■ **Written instruction**:
Reproduce the material below verbatim, line for line, without altering anything.

■ **Material for the task**:
↓↓↓

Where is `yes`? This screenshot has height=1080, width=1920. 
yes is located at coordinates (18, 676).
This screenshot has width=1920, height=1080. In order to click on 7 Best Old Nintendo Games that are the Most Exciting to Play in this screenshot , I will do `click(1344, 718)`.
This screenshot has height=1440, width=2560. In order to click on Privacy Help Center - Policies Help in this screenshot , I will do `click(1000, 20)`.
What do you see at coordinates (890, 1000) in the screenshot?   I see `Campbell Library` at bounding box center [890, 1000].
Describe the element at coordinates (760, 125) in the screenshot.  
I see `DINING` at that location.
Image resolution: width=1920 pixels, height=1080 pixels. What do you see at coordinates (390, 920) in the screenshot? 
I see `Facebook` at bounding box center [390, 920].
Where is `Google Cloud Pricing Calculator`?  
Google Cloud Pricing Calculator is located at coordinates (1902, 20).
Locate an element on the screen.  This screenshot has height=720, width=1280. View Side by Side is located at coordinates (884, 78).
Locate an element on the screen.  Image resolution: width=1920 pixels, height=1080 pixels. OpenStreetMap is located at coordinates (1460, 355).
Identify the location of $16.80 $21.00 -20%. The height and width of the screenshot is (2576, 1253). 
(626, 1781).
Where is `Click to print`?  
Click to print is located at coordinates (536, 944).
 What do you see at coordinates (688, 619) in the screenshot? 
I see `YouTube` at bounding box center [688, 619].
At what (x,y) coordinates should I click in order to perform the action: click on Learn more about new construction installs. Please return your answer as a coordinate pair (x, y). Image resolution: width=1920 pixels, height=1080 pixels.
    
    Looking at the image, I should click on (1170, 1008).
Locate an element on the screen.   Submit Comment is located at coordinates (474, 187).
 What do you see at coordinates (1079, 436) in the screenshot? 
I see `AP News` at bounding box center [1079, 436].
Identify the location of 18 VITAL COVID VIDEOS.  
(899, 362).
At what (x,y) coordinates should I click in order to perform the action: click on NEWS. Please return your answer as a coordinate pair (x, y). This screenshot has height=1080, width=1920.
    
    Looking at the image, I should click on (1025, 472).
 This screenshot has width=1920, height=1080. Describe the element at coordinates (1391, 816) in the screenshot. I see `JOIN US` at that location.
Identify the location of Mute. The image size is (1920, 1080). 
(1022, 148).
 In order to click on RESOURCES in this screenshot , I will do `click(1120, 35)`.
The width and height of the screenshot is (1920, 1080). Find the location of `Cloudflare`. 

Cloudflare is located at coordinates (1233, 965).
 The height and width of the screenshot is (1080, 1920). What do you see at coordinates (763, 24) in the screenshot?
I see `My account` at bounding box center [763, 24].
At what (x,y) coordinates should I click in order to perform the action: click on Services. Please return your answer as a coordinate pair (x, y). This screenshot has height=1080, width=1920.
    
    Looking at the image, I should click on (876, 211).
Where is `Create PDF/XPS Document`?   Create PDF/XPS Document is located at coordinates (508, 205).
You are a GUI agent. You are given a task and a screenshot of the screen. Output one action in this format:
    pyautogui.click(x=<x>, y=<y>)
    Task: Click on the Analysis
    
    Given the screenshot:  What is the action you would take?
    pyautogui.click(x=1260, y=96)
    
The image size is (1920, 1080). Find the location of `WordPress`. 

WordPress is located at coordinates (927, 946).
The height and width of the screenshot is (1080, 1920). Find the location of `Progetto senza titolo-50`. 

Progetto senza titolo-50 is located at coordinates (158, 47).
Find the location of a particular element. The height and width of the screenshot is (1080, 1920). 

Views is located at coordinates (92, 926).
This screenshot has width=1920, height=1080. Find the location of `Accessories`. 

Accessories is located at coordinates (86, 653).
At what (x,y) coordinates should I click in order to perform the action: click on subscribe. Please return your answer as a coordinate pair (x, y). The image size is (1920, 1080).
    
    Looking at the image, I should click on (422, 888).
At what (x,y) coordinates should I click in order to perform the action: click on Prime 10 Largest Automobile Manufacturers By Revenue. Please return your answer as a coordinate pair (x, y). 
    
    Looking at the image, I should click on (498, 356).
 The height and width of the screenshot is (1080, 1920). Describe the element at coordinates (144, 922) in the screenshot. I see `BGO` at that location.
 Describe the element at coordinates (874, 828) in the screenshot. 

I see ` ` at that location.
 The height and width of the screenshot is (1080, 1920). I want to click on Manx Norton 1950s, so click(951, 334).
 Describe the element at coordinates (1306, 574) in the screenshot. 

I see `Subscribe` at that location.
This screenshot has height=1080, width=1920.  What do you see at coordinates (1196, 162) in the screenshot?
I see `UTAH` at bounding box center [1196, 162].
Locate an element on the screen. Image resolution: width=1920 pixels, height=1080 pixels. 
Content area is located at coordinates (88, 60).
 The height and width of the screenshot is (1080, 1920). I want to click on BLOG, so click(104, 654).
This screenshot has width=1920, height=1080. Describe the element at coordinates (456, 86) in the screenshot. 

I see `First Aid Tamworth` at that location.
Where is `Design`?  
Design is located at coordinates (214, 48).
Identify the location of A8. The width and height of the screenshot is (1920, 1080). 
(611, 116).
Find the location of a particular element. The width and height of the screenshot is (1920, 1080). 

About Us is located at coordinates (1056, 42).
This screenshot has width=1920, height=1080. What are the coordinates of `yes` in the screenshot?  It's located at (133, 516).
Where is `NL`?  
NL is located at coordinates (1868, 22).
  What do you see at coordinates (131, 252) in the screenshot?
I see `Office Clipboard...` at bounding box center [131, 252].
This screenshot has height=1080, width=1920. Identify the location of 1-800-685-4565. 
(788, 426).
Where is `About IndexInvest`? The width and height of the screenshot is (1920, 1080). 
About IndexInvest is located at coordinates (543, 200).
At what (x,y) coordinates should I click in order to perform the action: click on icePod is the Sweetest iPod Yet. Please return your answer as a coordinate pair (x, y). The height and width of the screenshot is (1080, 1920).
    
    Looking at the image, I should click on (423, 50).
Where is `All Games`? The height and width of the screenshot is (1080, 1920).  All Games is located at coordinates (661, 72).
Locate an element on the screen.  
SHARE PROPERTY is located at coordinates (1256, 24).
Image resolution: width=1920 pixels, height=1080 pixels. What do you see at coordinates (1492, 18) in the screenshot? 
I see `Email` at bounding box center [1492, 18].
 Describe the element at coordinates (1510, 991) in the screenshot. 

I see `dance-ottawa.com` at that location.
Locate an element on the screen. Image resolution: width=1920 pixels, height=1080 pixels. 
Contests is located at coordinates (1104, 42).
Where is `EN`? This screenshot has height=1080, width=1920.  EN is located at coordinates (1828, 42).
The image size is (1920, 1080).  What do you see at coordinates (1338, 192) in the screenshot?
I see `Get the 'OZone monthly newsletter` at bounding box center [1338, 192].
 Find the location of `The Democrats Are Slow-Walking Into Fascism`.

↑↑↑

■ **Exercise result**:
Where is `yes`? This screenshot has height=1080, width=1920. 
yes is located at coordinates (18, 676).
This screenshot has width=1920, height=1080. In order to click on 7 Best Old Nintendo Games that are the Most Exciting to Play in this screenshot , I will do `click(1344, 718)`.
This screenshot has height=1440, width=2560. In order to click on Privacy Help Center - Policies Help in this screenshot , I will do `click(1000, 20)`.
What do you see at coordinates (890, 1000) in the screenshot?   I see `Campbell Library` at bounding box center [890, 1000].
Describe the element at coordinates (760, 125) in the screenshot.  
I see `DINING` at that location.
Image resolution: width=1920 pixels, height=1080 pixels. What do you see at coordinates (390, 920) in the screenshot? 
I see `Facebook` at bounding box center [390, 920].
Where is `Google Cloud Pricing Calculator`?  
Google Cloud Pricing Calculator is located at coordinates (1902, 20).
Locate an element on the screen.  This screenshot has height=720, width=1280. View Side by Side is located at coordinates (884, 78).
Locate an element on the screen.  Image resolution: width=1920 pixels, height=1080 pixels. OpenStreetMap is located at coordinates (1460, 355).
Identify the location of $16.80 $21.00 -20%. The height and width of the screenshot is (2576, 1253). 
(626, 1781).
Where is `Click to print`?  
Click to print is located at coordinates (536, 944).
 What do you see at coordinates (688, 619) in the screenshot? 
I see `YouTube` at bounding box center [688, 619].
At what (x,y) coordinates should I click in order to perform the action: click on Learn more about new construction installs. Please return your answer as a coordinate pair (x, y). Image resolution: width=1920 pixels, height=1080 pixels.
    
    Looking at the image, I should click on (1170, 1008).
Locate an element on the screen.   Submit Comment is located at coordinates (474, 187).
 What do you see at coordinates (1079, 436) in the screenshot? 
I see `AP News` at bounding box center [1079, 436].
Identify the location of 18 VITAL COVID VIDEOS.  
(899, 362).
At what (x,y) coordinates should I click in order to perform the action: click on NEWS. Please return your answer as a coordinate pair (x, y). This screenshot has height=1080, width=1920.
    
    Looking at the image, I should click on (1025, 472).
 This screenshot has width=1920, height=1080. Describe the element at coordinates (1391, 816) in the screenshot. I see `JOIN US` at that location.
Identify the location of Mute. The image size is (1920, 1080). 
(1022, 148).
 In order to click on RESOURCES in this screenshot , I will do `click(1120, 35)`.
The width and height of the screenshot is (1920, 1080). Find the location of `Cloudflare`. 

Cloudflare is located at coordinates (1233, 965).
 The height and width of the screenshot is (1080, 1920). What do you see at coordinates (763, 24) in the screenshot?
I see `My account` at bounding box center [763, 24].
At what (x,y) coordinates should I click in order to perform the action: click on Services. Please return your answer as a coordinate pair (x, y). This screenshot has height=1080, width=1920.
    
    Looking at the image, I should click on (876, 211).
Where is `Create PDF/XPS Document`?   Create PDF/XPS Document is located at coordinates (508, 205).
You are a GUI agent. You are given a task and a screenshot of the screen. Output one action in this format:
    pyautogui.click(x=<x>, y=<y>)
    Task: Click on the Analysis
    
    Given the screenshot:  What is the action you would take?
    pyautogui.click(x=1260, y=96)
    
The image size is (1920, 1080). Find the location of `WordPress`. 

WordPress is located at coordinates (927, 946).
The height and width of the screenshot is (1080, 1920). Find the location of `Progetto senza titolo-50`. 

Progetto senza titolo-50 is located at coordinates (158, 47).
Find the location of a particular element. The height and width of the screenshot is (1080, 1920). 

Views is located at coordinates (92, 926).
This screenshot has width=1920, height=1080. Find the location of `Accessories`. 

Accessories is located at coordinates (86, 653).
At what (x,y) coordinates should I click in order to perform the action: click on subscribe. Please return your answer as a coordinate pair (x, y). The image size is (1920, 1080).
    
    Looking at the image, I should click on (422, 888).
At what (x,y) coordinates should I click in order to perform the action: click on Prime 10 Largest Automobile Manufacturers By Revenue. Please return your answer as a coordinate pair (x, y). 
    
    Looking at the image, I should click on (498, 356).
 The height and width of the screenshot is (1080, 1920). Describe the element at coordinates (144, 922) in the screenshot. I see `BGO` at that location.
 Describe the element at coordinates (874, 828) in the screenshot. 

I see ` ` at that location.
 The height and width of the screenshot is (1080, 1920). I want to click on Manx Norton 1950s, so click(951, 334).
 Describe the element at coordinates (1306, 574) in the screenshot. 

I see `Subscribe` at that location.
This screenshot has height=1080, width=1920.  What do you see at coordinates (1196, 162) in the screenshot?
I see `UTAH` at bounding box center [1196, 162].
Locate an element on the screen. Image resolution: width=1920 pixels, height=1080 pixels. 
Content area is located at coordinates (88, 60).
 The height and width of the screenshot is (1080, 1920). I want to click on BLOG, so click(104, 654).
This screenshot has width=1920, height=1080. Describe the element at coordinates (456, 86) in the screenshot. 

I see `First Aid Tamworth` at that location.
Where is `Design`?  
Design is located at coordinates (214, 48).
Identify the location of A8. The width and height of the screenshot is (1920, 1080). 
(611, 116).
Find the location of a particular element. The width and height of the screenshot is (1920, 1080). 

About Us is located at coordinates (1056, 42).
This screenshot has width=1920, height=1080. What are the coordinates of `yes` in the screenshot?  It's located at (133, 516).
Where is `NL`?  
NL is located at coordinates (1868, 22).
  What do you see at coordinates (131, 252) in the screenshot?
I see `Office Clipboard...` at bounding box center [131, 252].
This screenshot has height=1080, width=1920. Identify the location of 1-800-685-4565. 
(788, 426).
Where is `About IndexInvest`? The width and height of the screenshot is (1920, 1080). 
About IndexInvest is located at coordinates (543, 200).
At what (x,y) coordinates should I click in order to perform the action: click on icePod is the Sweetest iPod Yet. Please return your answer as a coordinate pair (x, y). The height and width of the screenshot is (1080, 1920).
    
    Looking at the image, I should click on (423, 50).
Where is `All Games`? The height and width of the screenshot is (1080, 1920).  All Games is located at coordinates (661, 72).
Locate an element on the screen.  
SHARE PROPERTY is located at coordinates (1256, 24).
Image resolution: width=1920 pixels, height=1080 pixels. What do you see at coordinates (1492, 18) in the screenshot? 
I see `Email` at bounding box center [1492, 18].
 Describe the element at coordinates (1510, 991) in the screenshot. 

I see `dance-ottawa.com` at that location.
Locate an element on the screen. Image resolution: width=1920 pixels, height=1080 pixels. 
Contests is located at coordinates (1104, 42).
Where is `EN`? This screenshot has height=1080, width=1920.  EN is located at coordinates (1828, 42).
The image size is (1920, 1080).  What do you see at coordinates (1338, 192) in the screenshot?
I see `Get the 'OZone monthly newsletter` at bounding box center [1338, 192].
 Find the location of `The Democrats Are Slow-Walking Into Fascism`.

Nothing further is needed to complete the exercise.